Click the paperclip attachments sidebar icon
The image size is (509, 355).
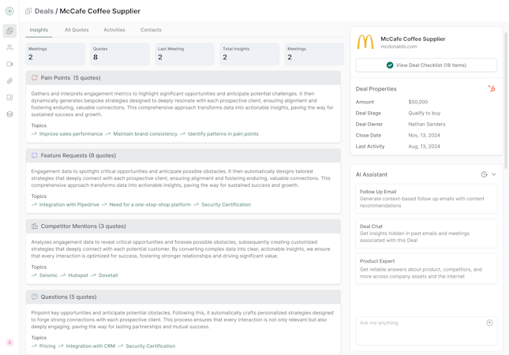coord(9,80)
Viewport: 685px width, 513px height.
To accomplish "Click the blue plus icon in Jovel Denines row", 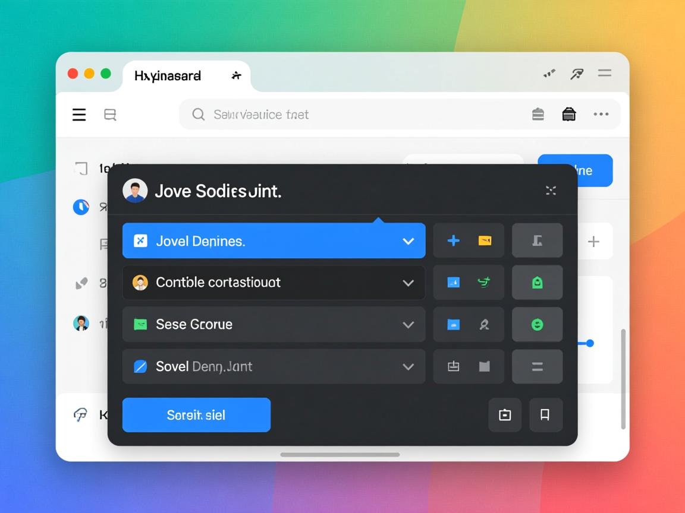I will pyautogui.click(x=453, y=240).
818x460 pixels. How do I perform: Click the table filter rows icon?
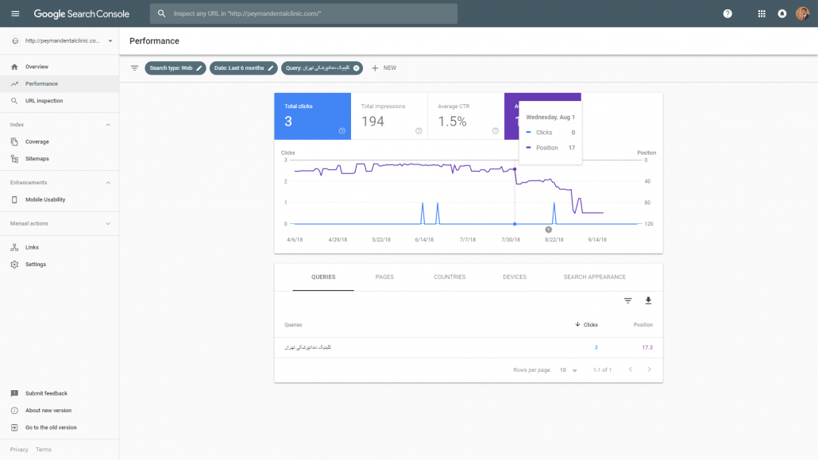click(627, 300)
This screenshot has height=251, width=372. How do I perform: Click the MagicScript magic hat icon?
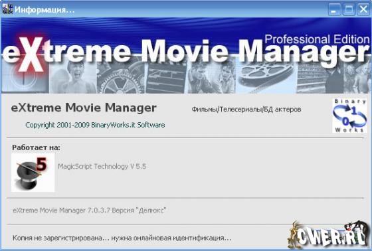point(33,173)
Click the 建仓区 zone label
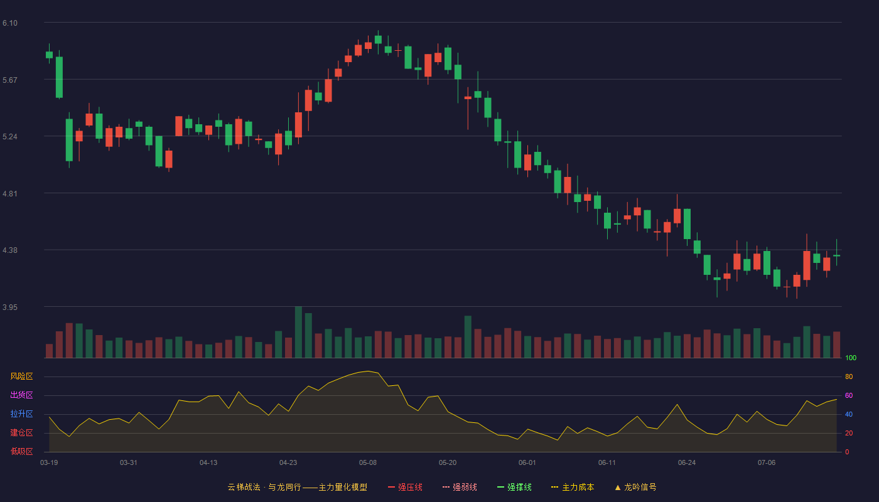Viewport: 879px width, 502px height. click(21, 433)
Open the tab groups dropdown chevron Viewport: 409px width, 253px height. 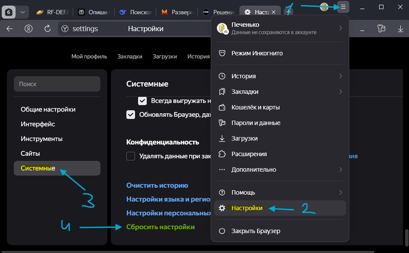coord(23,12)
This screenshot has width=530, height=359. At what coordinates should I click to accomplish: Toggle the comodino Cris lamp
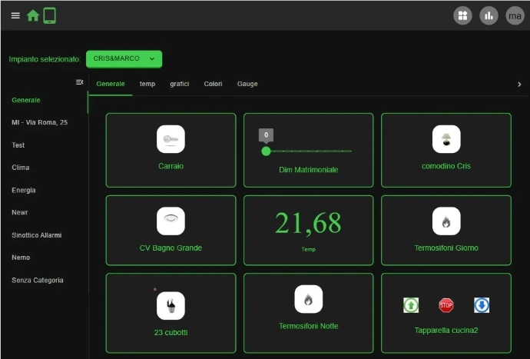[x=446, y=139]
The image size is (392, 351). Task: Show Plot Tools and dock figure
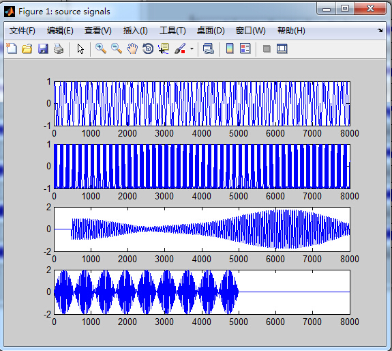(282, 48)
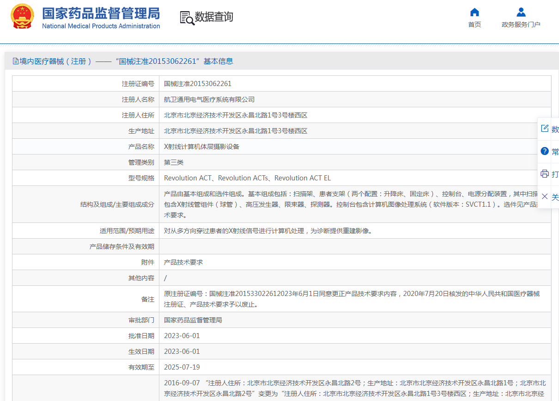
Task: Click the 政务服务门户 person icon
Action: point(521,12)
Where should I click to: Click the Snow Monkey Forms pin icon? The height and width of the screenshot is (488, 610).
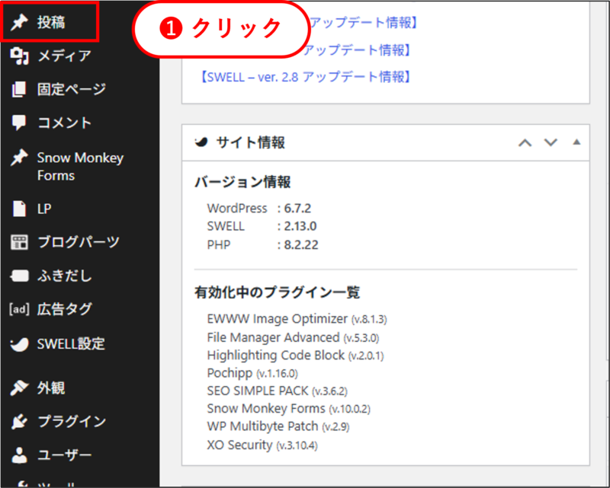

★ ★ ★

§ GOAL OF THE EXERCISE:
Once the line with "This screenshot has width=530, height=359." is found, output it and every line after it through the end of the listing, exactly, without pictures.

§ SOLUTION FOR THIS EXERCISE:
This screenshot has width=530, height=359. At what coordinates should I click to accomplish: Toggle the comodino Cris lamp
[x=446, y=139]
The image size is (392, 351). Task: Show Plot Tools and dock figure
(282, 48)
Task: Click the 政务服务门户 person icon
Action: point(521,12)
Where should I click to: Click the Snow Monkey Forms pin icon? The height and width of the screenshot is (488, 610).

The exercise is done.